Federated gateway - 500 error on whole graph if one underlying graph/service is down

saul-data commented 4 years ago

Hi there, I have been trying out federated gateway and I am worried about the entire service going down if one graph is not running.

If you have a number of micro graphql services underneath that can cause a lot of problems. I tried turning off / on services while starting up federated gateway. It should really pick up the services more gracefully.

For example: the below caused the entire graphql to result in 500 internal error (instead of just reporting an error that one service is down and allowing all the other services to operate as normal. It should rather be an online/offline kind of thing.

Records supplied
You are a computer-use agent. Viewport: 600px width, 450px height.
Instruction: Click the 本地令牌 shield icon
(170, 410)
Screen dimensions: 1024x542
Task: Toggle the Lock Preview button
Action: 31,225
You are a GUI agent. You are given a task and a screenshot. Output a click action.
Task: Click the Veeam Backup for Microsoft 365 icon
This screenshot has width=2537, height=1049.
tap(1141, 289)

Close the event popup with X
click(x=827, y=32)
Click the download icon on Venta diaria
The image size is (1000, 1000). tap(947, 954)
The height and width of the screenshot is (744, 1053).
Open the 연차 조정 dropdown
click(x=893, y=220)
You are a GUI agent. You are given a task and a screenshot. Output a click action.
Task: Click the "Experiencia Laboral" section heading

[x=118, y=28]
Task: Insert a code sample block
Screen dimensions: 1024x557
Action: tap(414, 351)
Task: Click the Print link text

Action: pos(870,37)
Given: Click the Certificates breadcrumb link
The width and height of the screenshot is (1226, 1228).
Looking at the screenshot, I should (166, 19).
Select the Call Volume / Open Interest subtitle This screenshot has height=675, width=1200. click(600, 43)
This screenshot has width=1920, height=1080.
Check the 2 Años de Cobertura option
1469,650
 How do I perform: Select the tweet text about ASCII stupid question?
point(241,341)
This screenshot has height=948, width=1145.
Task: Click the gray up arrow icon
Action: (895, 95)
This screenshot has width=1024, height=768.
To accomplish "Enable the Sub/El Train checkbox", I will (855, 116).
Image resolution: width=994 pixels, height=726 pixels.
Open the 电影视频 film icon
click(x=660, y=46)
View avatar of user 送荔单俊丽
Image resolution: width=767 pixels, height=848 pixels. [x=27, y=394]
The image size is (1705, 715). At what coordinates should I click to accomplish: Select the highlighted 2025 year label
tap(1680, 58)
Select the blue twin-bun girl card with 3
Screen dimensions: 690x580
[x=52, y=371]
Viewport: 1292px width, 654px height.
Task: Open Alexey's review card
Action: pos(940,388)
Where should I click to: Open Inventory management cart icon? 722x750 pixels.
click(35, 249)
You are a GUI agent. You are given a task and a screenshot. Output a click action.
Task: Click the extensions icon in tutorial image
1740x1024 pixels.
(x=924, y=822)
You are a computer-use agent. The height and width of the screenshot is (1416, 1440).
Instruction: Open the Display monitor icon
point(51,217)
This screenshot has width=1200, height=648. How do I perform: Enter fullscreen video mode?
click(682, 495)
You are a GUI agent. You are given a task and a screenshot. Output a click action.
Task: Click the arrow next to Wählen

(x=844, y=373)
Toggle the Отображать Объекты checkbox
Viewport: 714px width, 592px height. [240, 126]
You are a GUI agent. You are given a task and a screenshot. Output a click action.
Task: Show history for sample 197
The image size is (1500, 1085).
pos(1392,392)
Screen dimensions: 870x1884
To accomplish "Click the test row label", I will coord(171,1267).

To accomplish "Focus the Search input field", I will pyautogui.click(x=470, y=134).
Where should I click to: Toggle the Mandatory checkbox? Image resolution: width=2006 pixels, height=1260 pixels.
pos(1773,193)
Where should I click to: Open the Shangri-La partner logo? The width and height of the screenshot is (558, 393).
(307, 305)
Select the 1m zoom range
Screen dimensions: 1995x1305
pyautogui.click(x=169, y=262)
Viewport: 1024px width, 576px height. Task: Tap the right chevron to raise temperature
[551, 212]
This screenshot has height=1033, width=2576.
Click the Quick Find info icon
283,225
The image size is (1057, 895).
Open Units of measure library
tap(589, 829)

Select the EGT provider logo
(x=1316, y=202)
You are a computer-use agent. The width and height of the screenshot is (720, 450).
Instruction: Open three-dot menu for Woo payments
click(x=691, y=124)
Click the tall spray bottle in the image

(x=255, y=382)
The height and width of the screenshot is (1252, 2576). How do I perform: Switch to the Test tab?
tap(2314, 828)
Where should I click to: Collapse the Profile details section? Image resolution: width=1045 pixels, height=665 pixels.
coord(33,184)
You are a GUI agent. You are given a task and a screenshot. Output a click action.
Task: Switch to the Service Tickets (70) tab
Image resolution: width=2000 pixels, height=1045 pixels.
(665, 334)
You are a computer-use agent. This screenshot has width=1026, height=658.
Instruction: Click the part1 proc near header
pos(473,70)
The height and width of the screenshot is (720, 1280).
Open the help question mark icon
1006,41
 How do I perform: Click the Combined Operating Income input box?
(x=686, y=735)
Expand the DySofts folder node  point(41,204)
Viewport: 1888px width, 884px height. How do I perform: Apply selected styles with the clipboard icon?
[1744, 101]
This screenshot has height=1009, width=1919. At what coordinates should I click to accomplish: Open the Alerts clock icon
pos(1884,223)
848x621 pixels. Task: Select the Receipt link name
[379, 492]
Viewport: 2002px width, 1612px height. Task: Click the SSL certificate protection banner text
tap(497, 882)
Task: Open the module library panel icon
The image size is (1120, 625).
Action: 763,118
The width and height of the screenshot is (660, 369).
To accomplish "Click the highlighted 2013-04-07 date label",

Job 1
Translate this sentence from the gateway thread into Spanish: "I tried turning off / on services while starting up federated gateway."
Job 2
List every pair of words joined by a slash in the gateway thread.
Job 3
Print the part of the gateway thread that begins with the words containing "Federated gateway - 500" and ends with "kind of thing.".
The records have nothing to do with the gateway thread.

Answer 1
Intenté apagar y encender servicios mientras iniciaba el gateway federado.

Answer 2
graph/service
off / on
online/offline

Answer 3
Federated gateway - 500 error on whole graph if one underlying graph/service is down

saul-data commented 4 years ago

Hi there, I have been trying out federated gateway and I am worried about the entire service going down if one graph is not running.

If you have a number of micro graphql services underneath that can cause a lot of problems. I tried turning off / on services while starting up federated gateway. It should really pick up the services more gracefully.

For example: the below caused the entire graphql to result in 500 internal error (instead of just reporting an error that one service is down and allowing all the other services to operate as normal. It should rather be an online/offline kind of thing.